SDB:Disaster Recovery

tagline: From openSUSE


Contents

[edit] Situation

You like to be prepared so that if your system got destroyed you can recreate it as much as possible as it was before regardless what exactly was destroyed, from messed up software or configuration up to broken hardware.

[edit] Basics

In this particular case "disaster recovery" means to recreate the basic operating system (i.e. what you had initially installed from an openSUSE or SUSE Linux Enterprise install medium).

The basic operating system can be recreated on the same hardware or on compatible replacement hardware so that "bare metal recovery" is possible.

In particular special third party applications (e.g. a third party database system which often requires special actions to get it installed and set up) must usually be recreated in an additional separate step.
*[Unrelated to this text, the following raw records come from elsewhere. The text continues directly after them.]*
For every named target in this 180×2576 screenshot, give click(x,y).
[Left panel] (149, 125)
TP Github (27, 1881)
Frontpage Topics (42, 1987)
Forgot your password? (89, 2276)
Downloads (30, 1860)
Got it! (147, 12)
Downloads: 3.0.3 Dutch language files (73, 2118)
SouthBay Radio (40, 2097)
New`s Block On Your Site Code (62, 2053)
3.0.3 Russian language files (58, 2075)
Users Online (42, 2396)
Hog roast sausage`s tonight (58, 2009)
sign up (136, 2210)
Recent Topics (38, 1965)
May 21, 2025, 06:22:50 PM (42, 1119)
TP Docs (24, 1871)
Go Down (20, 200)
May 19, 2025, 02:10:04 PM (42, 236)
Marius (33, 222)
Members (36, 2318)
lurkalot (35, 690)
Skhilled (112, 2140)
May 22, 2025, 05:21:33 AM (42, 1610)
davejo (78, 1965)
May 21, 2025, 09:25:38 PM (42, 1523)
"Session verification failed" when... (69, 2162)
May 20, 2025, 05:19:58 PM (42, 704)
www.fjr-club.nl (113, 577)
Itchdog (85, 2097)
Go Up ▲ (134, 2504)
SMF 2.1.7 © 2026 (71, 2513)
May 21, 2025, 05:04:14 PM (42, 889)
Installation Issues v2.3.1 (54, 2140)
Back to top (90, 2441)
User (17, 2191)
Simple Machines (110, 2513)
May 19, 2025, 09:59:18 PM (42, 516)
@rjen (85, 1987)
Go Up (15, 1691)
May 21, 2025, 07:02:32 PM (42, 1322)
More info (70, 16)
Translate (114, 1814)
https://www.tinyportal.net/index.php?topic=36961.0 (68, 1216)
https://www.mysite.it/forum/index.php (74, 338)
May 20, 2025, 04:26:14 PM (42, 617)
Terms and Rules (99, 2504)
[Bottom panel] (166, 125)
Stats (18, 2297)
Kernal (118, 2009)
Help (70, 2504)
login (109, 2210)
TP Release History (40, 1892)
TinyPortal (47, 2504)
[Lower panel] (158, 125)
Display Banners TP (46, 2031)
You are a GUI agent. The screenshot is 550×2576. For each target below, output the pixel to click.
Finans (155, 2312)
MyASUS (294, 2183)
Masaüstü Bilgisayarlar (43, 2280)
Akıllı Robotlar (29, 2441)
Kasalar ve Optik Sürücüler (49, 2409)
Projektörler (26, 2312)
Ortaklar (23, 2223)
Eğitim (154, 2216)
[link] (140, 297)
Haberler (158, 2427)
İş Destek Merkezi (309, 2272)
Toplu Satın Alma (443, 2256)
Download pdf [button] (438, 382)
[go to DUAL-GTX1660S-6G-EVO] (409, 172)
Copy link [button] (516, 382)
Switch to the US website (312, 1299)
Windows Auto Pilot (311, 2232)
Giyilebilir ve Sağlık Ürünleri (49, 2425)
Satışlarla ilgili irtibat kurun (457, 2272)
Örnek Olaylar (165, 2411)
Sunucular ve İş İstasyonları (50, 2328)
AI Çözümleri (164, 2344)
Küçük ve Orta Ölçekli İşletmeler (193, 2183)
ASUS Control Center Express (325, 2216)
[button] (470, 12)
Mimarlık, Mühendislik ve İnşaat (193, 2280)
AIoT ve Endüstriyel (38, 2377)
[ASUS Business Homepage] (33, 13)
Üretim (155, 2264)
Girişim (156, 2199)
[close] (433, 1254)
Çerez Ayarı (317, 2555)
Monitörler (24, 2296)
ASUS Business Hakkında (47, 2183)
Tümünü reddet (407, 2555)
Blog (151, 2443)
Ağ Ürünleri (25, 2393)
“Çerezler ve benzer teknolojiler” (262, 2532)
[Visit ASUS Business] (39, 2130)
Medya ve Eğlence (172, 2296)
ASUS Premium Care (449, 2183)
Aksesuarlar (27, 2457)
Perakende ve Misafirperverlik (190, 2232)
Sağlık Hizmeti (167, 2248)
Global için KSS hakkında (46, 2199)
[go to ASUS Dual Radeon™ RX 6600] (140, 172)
[edit] While your system is up and running

  1. Create a backup of all your files
  2. Create a bootable recovery medium for your system
  3. Have replacement hardware available
  4. Verify that it works to recreate your system on your replacement hardware

[edit] After your system was destroyed

  1. If needed: Replace broken hardware with your replacement hardware
  2. Recreate your system with your recovery medium plus your backup

[edit] Inappropriate expectations

Words like "just", "simple", "easy" are inappropriate for disaster recovery.

  • Disaster recovery is not "easy".
  • Disaster recovery is not "simple".
  • There is no such thing as a disaster recovery solution that "just works".

[edit] Disaster recovery does not just work

Even if you created the recovery medium without an error or warning, there is no guarantee that it will work in your particular case to recreate your system with your recovery medium.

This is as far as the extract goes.